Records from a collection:
################

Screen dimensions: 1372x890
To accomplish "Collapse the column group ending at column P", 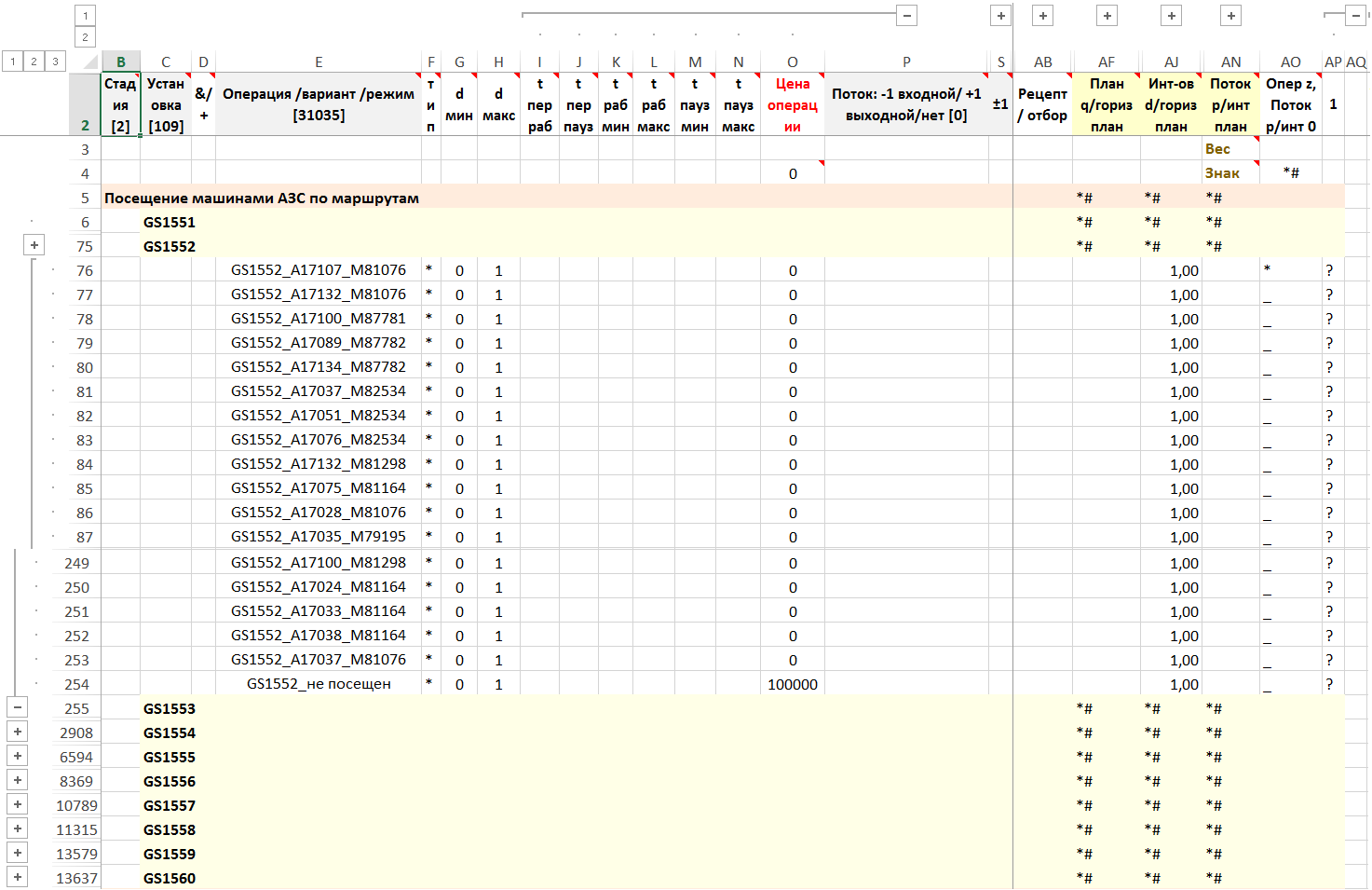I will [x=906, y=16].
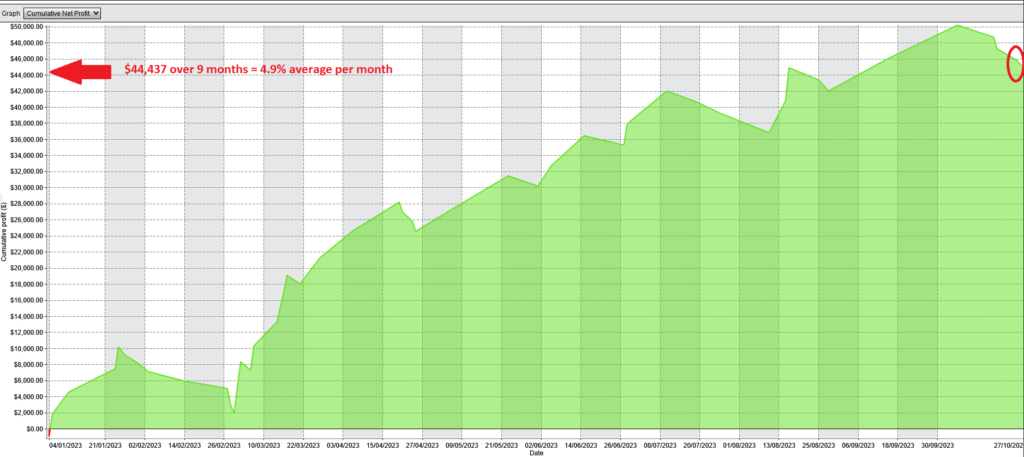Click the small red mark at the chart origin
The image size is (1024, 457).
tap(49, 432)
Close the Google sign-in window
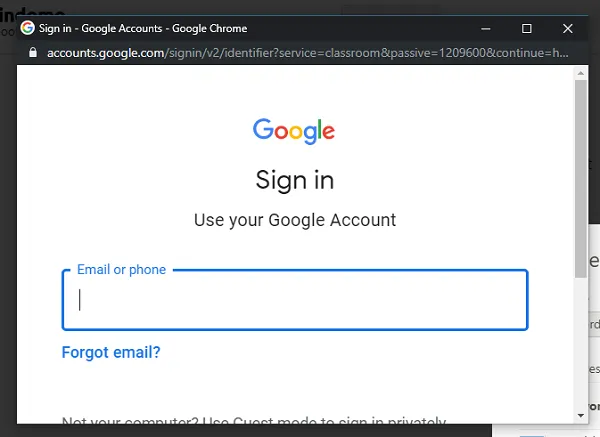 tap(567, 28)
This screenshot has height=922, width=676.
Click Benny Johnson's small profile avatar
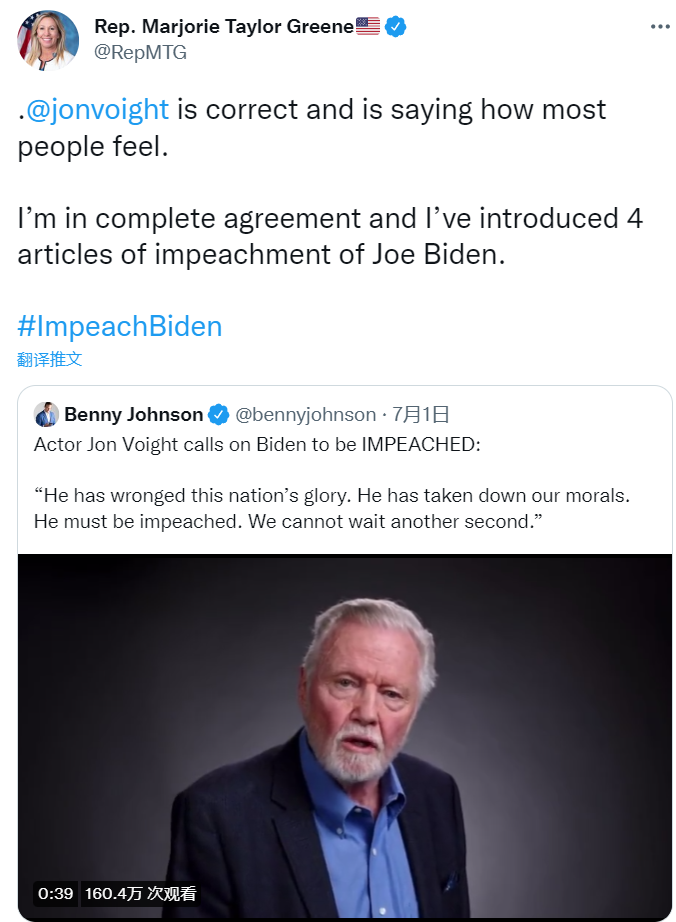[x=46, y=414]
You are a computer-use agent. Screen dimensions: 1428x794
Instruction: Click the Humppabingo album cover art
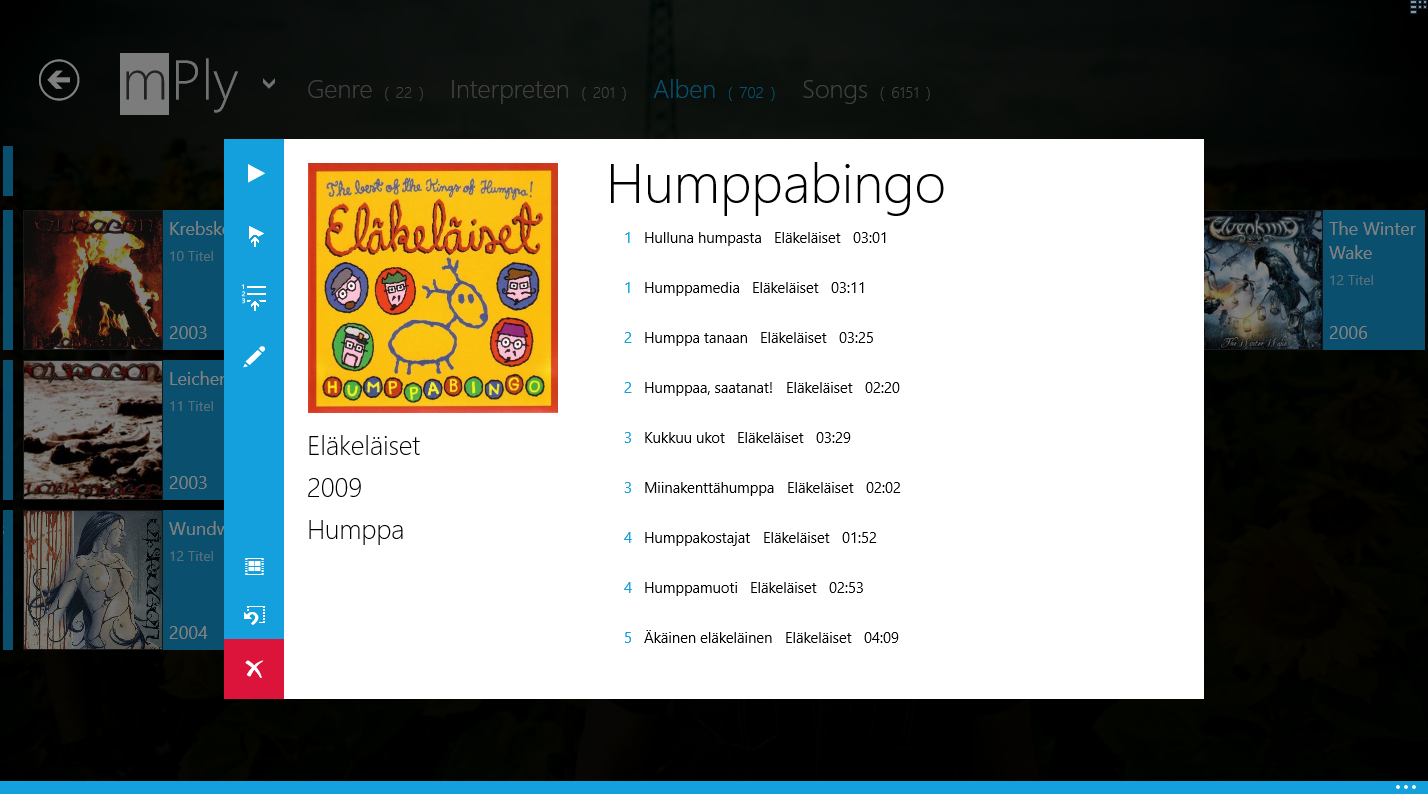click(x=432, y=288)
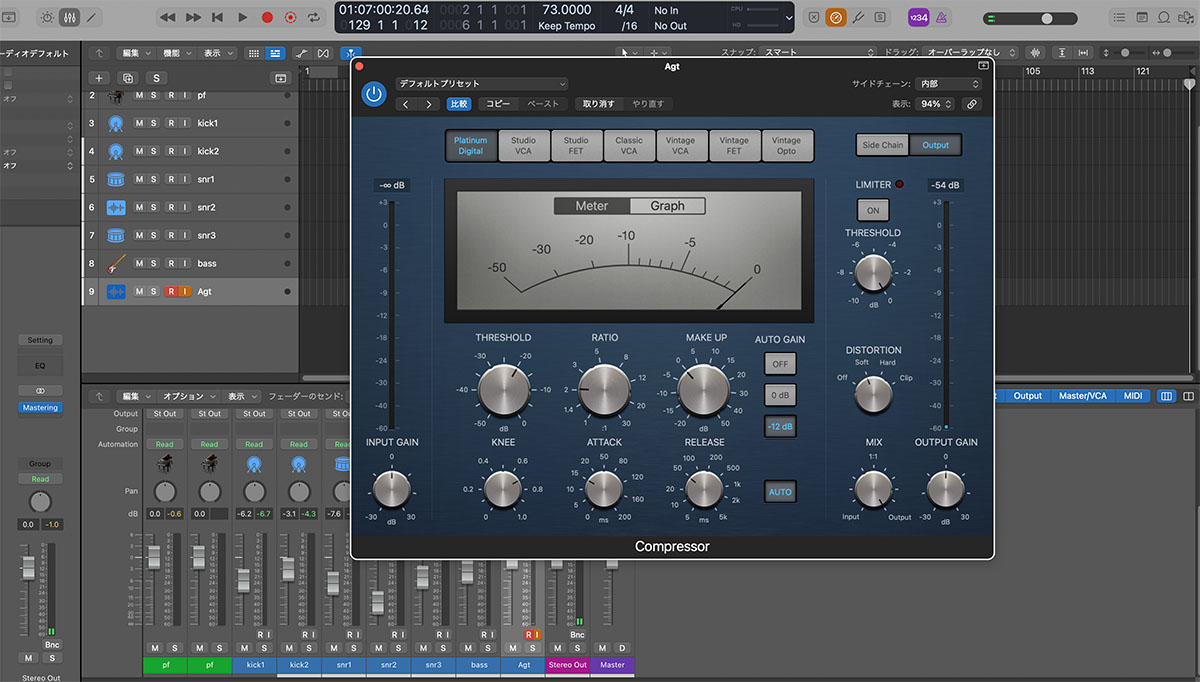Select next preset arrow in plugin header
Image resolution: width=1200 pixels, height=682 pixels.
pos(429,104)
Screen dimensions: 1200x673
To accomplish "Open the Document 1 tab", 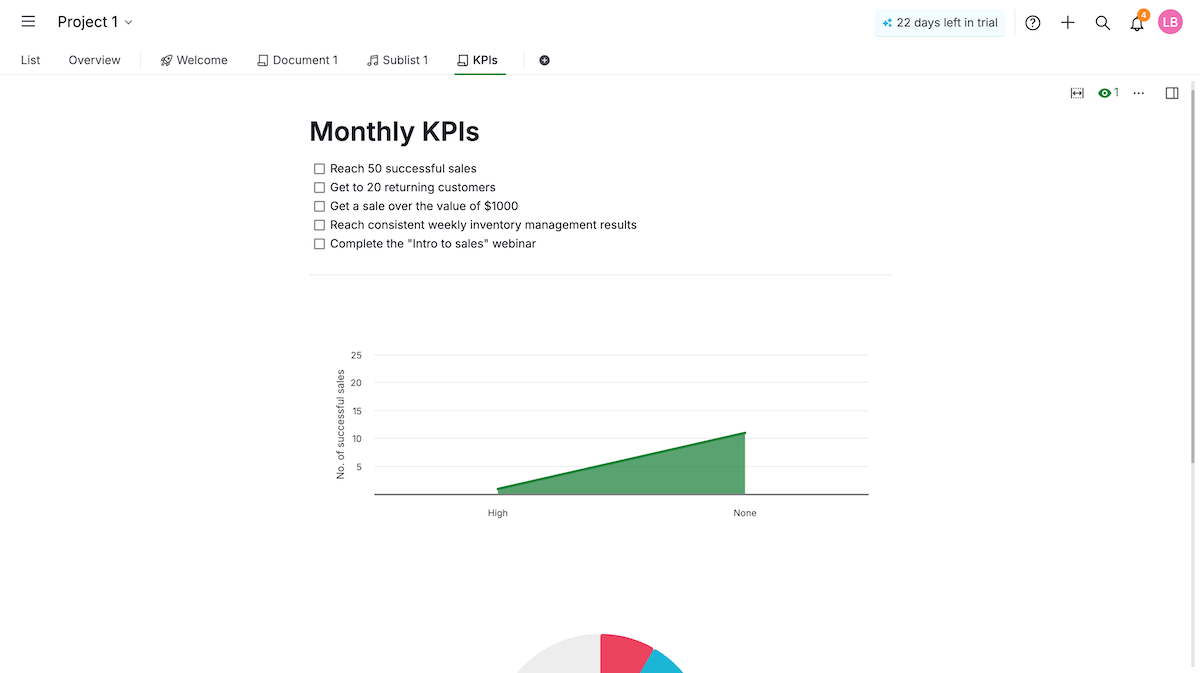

################

PROBLEM STATEMENT. Only the number should be given: the count of lines above that hold the word "dimensions".

RESULT. 3